Why cannot fighting games incorporate 'no damage scaling' options as standard?

Case in point: Injustice 2 -- a game that already demarcates its attribute-modifying dress-ups to a separate mode / toggle-able option, yet does not think to offer a similar option for its egregious damage nerfing. Why? Why not make its outrageous super attacks inflict the pain their on-screen actions imply?

Of course, NRS games aren't by any means the only culprits of this -- damage scaling has been commonplace since fighting games have become competitive. Even more so today, with e-sports and the like. The reason I bring it up here / in relation to Injustice 2 / NRS, is because said developer -- for all its failings -- has a proven track record for (i) innovation and (ii) trying out new things--for better or for worse. Compare: Capcom -- who ride the coats tails of their franchises and then sell them out for a handful of ca$ual beans.
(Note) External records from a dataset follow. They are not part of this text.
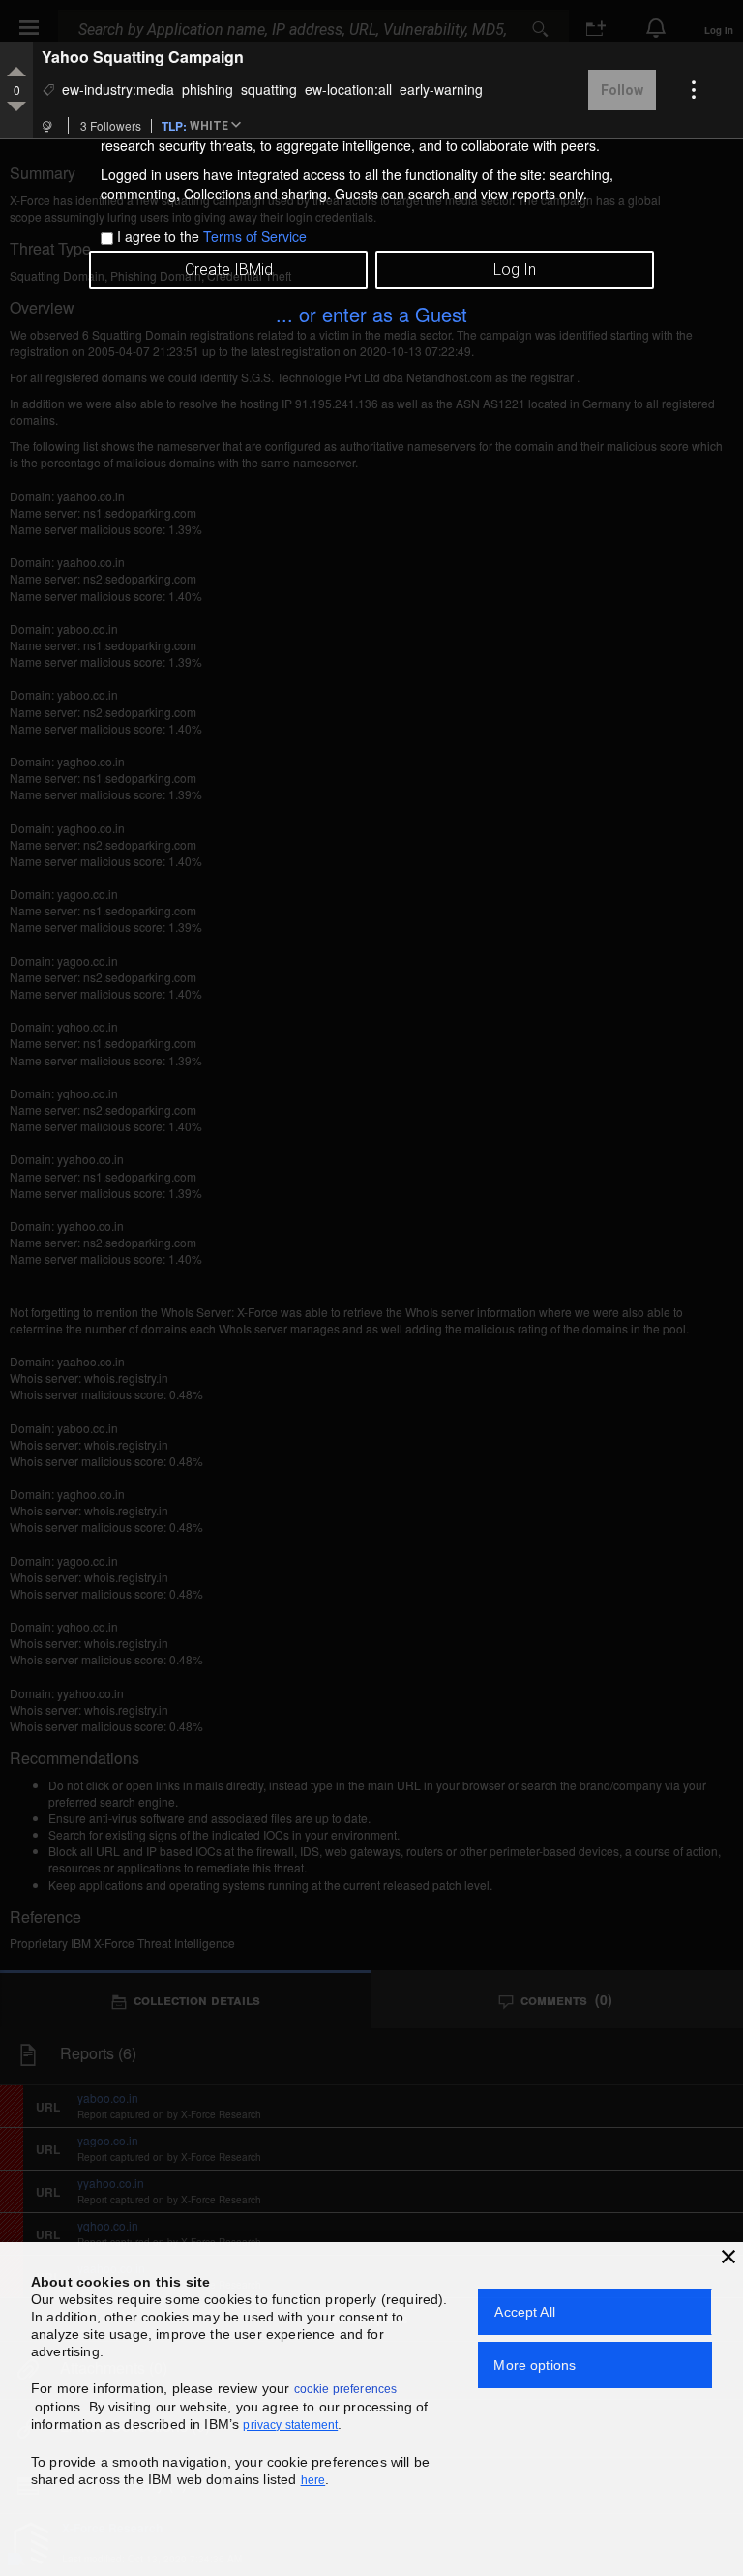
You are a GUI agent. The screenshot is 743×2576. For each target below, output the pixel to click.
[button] (219, 126)
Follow (622, 90)
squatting (269, 89)
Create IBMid (229, 269)
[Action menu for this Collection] (693, 90)
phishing (207, 89)
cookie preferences (346, 2389)
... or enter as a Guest (371, 314)
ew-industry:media (118, 89)
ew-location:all (348, 89)
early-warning (441, 89)
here (313, 2480)
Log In (514, 269)
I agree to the (212, 236)
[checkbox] (107, 238)
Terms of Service (255, 236)
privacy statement (290, 2425)
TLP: (174, 125)
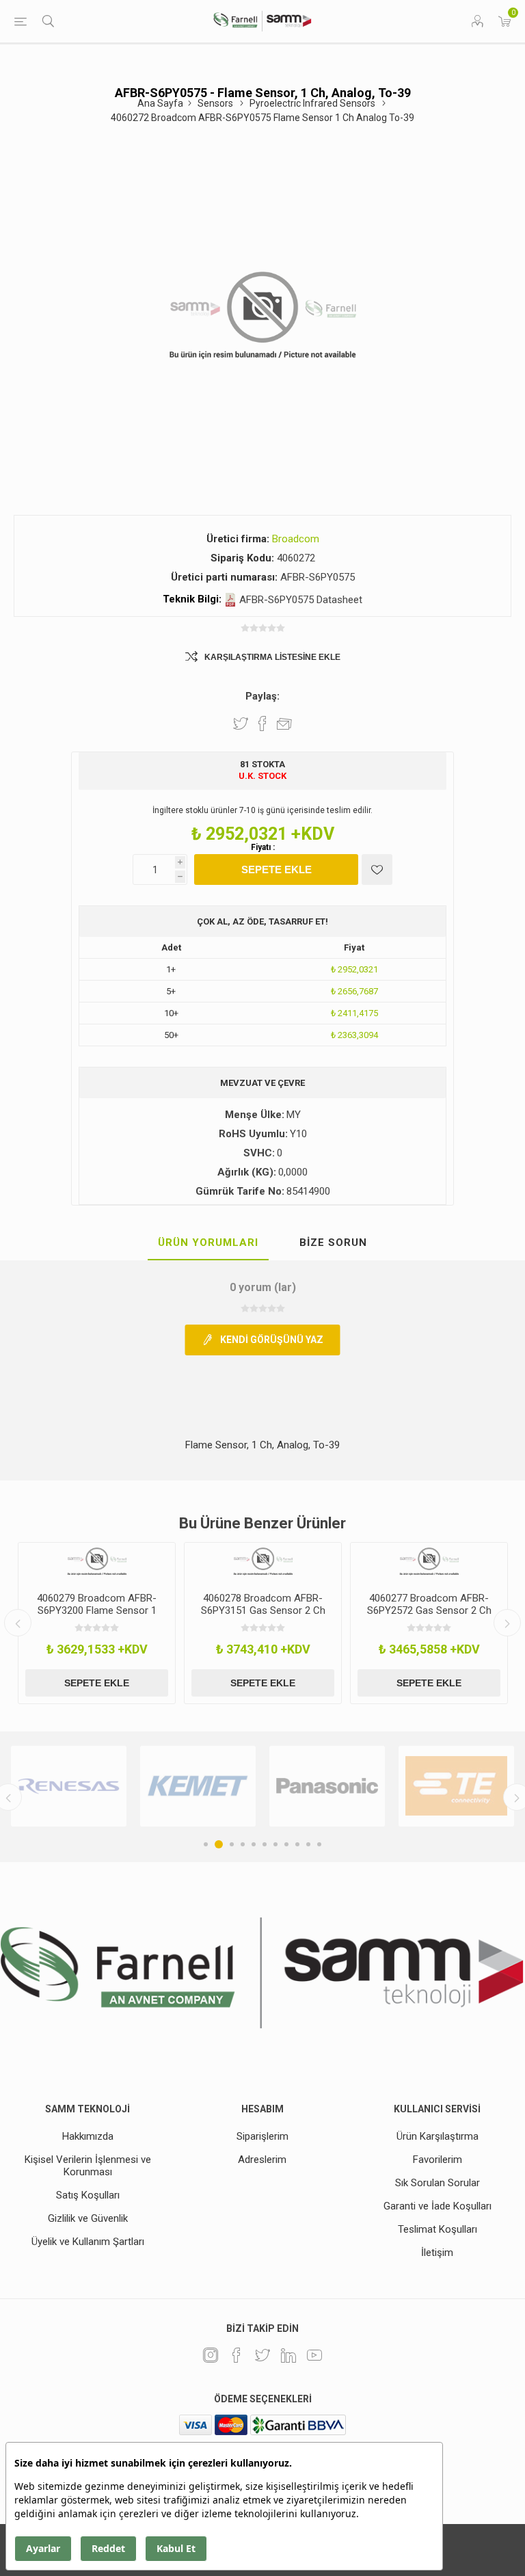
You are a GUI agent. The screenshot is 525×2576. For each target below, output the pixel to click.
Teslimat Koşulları (437, 2229)
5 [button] (254, 1844)
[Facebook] (236, 2355)
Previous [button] (17, 1622)
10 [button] (308, 1844)
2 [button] (219, 1844)
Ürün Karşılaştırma (437, 2136)
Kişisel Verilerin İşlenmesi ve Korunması (88, 2165)
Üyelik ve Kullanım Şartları (87, 2241)
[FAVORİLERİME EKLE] (377, 869)
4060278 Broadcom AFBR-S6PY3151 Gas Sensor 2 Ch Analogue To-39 (263, 1610)
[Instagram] (210, 2355)
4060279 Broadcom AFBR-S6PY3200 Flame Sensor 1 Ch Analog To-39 (97, 1610)
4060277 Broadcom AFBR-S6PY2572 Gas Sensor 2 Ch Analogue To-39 (429, 1610)
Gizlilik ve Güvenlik (88, 2218)
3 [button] (232, 1844)
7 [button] (275, 1844)
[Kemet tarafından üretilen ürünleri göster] (198, 1786)
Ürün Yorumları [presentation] (208, 1242)
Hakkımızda (87, 2136)
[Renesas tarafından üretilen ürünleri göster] (69, 1786)
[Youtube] (314, 2355)
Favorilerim (437, 2159)
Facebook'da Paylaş (262, 723)
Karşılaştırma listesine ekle (272, 657)
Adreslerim (262, 2159)
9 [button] (297, 1844)
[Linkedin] (288, 2355)
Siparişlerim (262, 2136)
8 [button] (286, 1844)
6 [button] (264, 1844)
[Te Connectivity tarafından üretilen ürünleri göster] (456, 1786)
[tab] (208, 1243)
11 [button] (319, 1844)
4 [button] (243, 1844)
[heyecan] (262, 2355)
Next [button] (507, 1622)
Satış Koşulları (88, 2195)
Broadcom (295, 539)
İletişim (437, 2252)
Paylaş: (262, 696)
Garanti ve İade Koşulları (437, 2206)
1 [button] (206, 1844)
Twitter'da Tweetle (240, 723)
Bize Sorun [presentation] (333, 1242)
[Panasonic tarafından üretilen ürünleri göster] (327, 1786)
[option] (97, 1623)
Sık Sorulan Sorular (437, 2183)
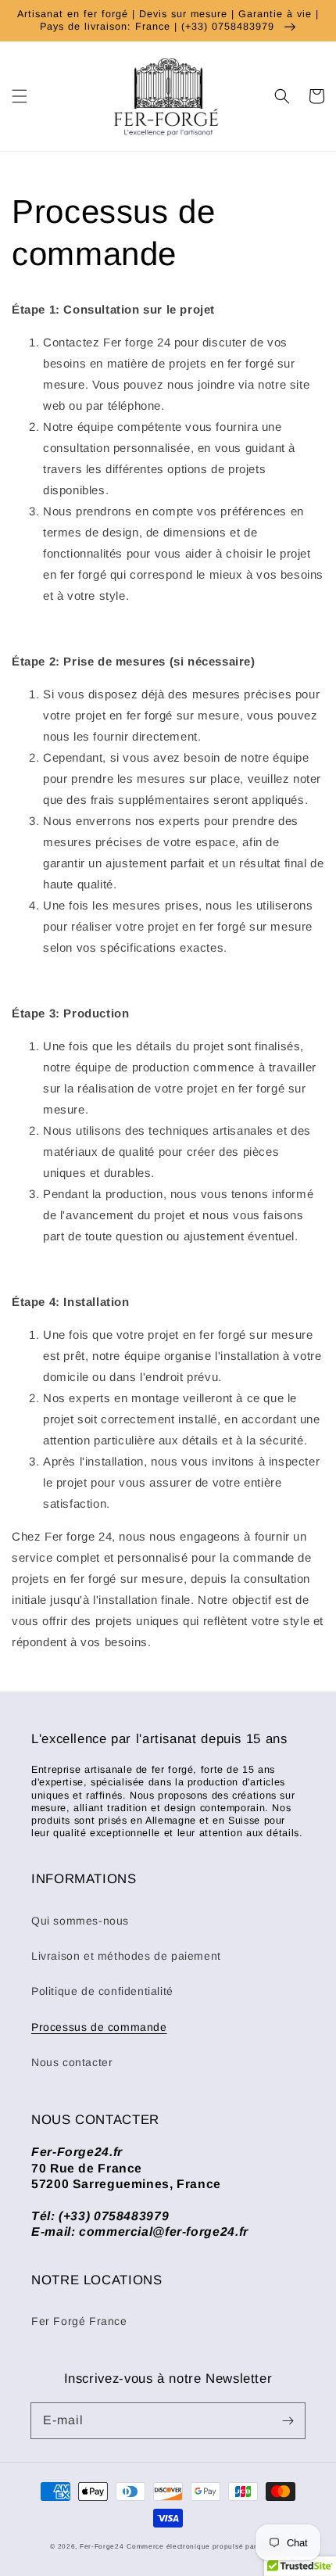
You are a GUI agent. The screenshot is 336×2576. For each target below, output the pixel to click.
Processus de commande (99, 2027)
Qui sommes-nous (80, 1920)
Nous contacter (72, 2062)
I'd really like this to take off. An option does not hurt anyone. If anything, the fundamentalist interpretation of fighting game "balance" -- putatively done to ensure a level playing field, but arguably as much a ham-fisted way in which to lazy-develop a fighter -- has reached such a crescendo, that the likes of SFV are being mocked by the very players paid to play the game! What I'd like to see is the choice between playing the 100-hit ratta-tat-tat combo style of modern day fighter -or- the older school style of massive damage and powerful, visceral moves. You know, the 'war of attrition' versus the 'A-bomb' style of fighting game/s.

(Bonus DLC: Options could even be split between un-scaling combos outright and scaled combos + un-scaled super attacks -- i.e., with supers still being 'walled off' behind meters, game balance would be left somewhat intact.)

The irony of in-game actions having become so cinematic and even brutal in modern fighters, yet the damage output so impotent, would be delicious if it weren't so galling. Moreover, super attacks (specifically) have become such a novelty -- due to the the same meter gauges they're almost always tied to, being far more efficaciously used for other tools -- would, again, have a reason to exist... beyond the pre-release trailers they're largely / only showcased in, that is.


Make fighting games great again, people.